I slam the bottle down harder than I mean to, the sound reverberating through the empty room. The voices are still there, whispering that this is pointless, that it won’t change a fucking thing. But I don’t care.

“Shut the fuck up,” I say to no one and run my hands through my curls, pulling them until the voices subside.

Roman

Firstdayofthesemester and I’m in a fantastic fucking mood.

Not really.

When I open my eyes on the first morning of the new semester, it feels like someone’s taken a sledgehammer to my brain. At first, I can’t remember why, and then it slowly comes back to me. The bar and the fight with a guy who couldn’t even throw a decent punch if his life depended on it.

My head is pounding like a fuckass drumline thanks to the half a bottle of whiskey I downed to ease the pain in my ribs. Big fucking mistake, I know. But I needed to be numb and not think for five goddamn seconds.

I groan and cover my eyes with my arm to block out the sunlight streaming through the blinds. It feels like my body was run over by a truck, and then the truck backed up to finish the job. Honestly, I probably deserve this.

“Fuck,” I mutter, dragging myself up and hanging my head in my hands. The room tilts and it feels like the emptiness in my stomach wants out. Shit, why do I keep doing this to myself?

A flat hand bang sounds against my door and I groan louder. “Get your ass up, Bishop! Practice starts in an hour!”

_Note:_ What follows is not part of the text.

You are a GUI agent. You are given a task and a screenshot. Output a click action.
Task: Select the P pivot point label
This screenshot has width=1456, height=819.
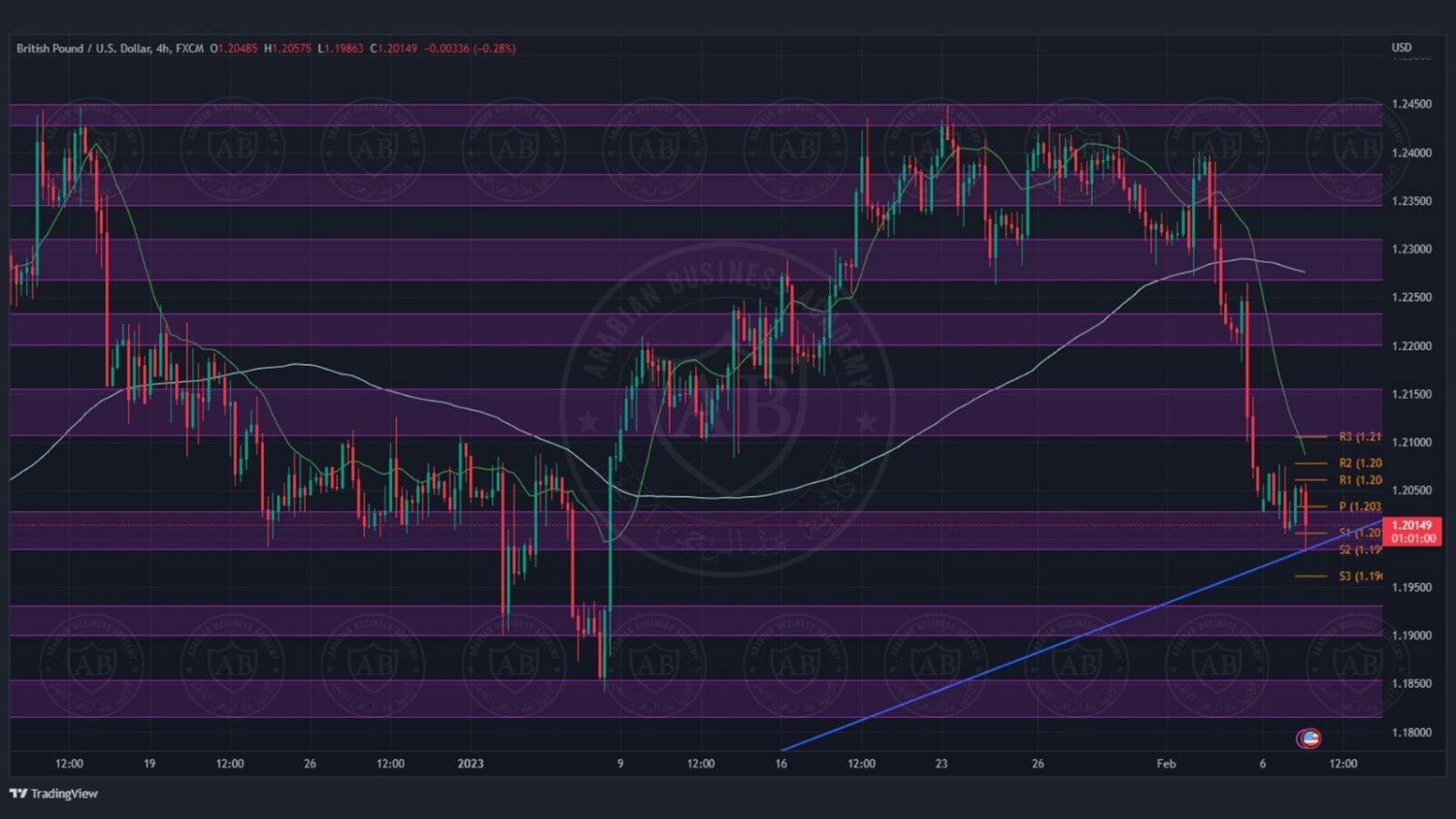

“Fuck off!” I shout back, but he doesn’t respond and in Killian Speak, that means I have about ten minutes before he barges in here to drag me out by my hair. Yes, he has done that before, the fucker.

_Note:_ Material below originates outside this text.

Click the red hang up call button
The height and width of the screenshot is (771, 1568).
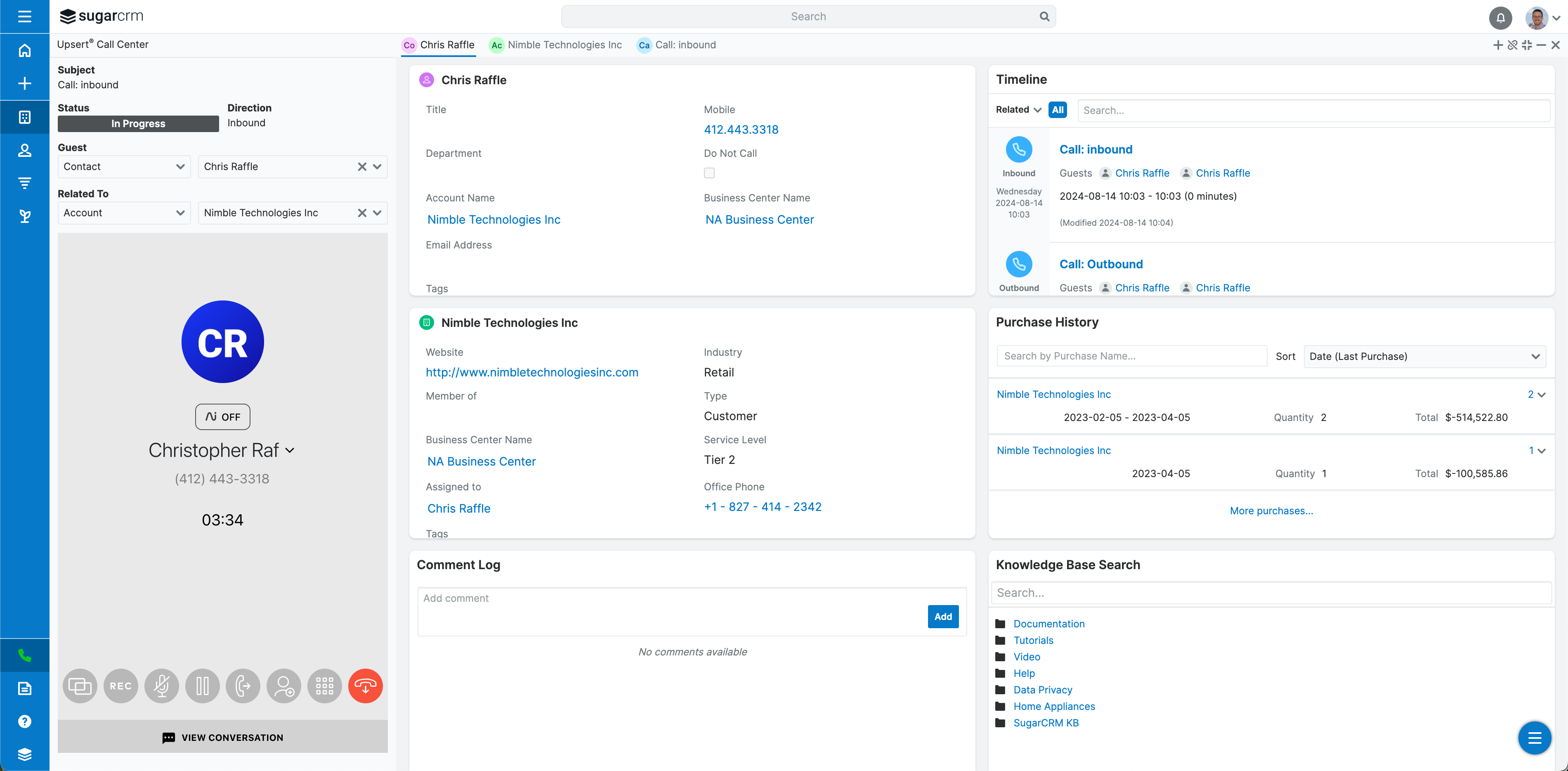pos(365,686)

With a groan, I get to my feet and the world tilts again. Everything fucking hurts, goddammit. My cheekbone is tender from the hits I took, my knuckles are scraped raw, and my ribs ache like a motherfucker.

But then again, I play my best when I’m in pain and if that doesn’t make me fucked-up, I don’t know what does.

I shuffle to the bathroom that adjoins Killian’s bedroom, and I look at myself in the mirror. I truly look like shit. Dark circles under my eyes, a bruise forming on my cheek, and a split lip. I can’t help but laugh because the dumbass couldn’t even break my nose or give me a fucking black eye for all my trouble.

After a quick shower, I brush my teeth then throw on my black ripped jeans, a band tee, my sneakers, and my Timberwolves hat pulled low over my face. Hey, I’m not trying to impress anyone.

By the time I make it downstairs, Killian’s waiting with a protein shake in one hand and his phone in the other. He looks way too chipper for someone who was drinking with me last night, but that’s Kill for you. A fucking psycho.

“You look like shit,” he says without looking up.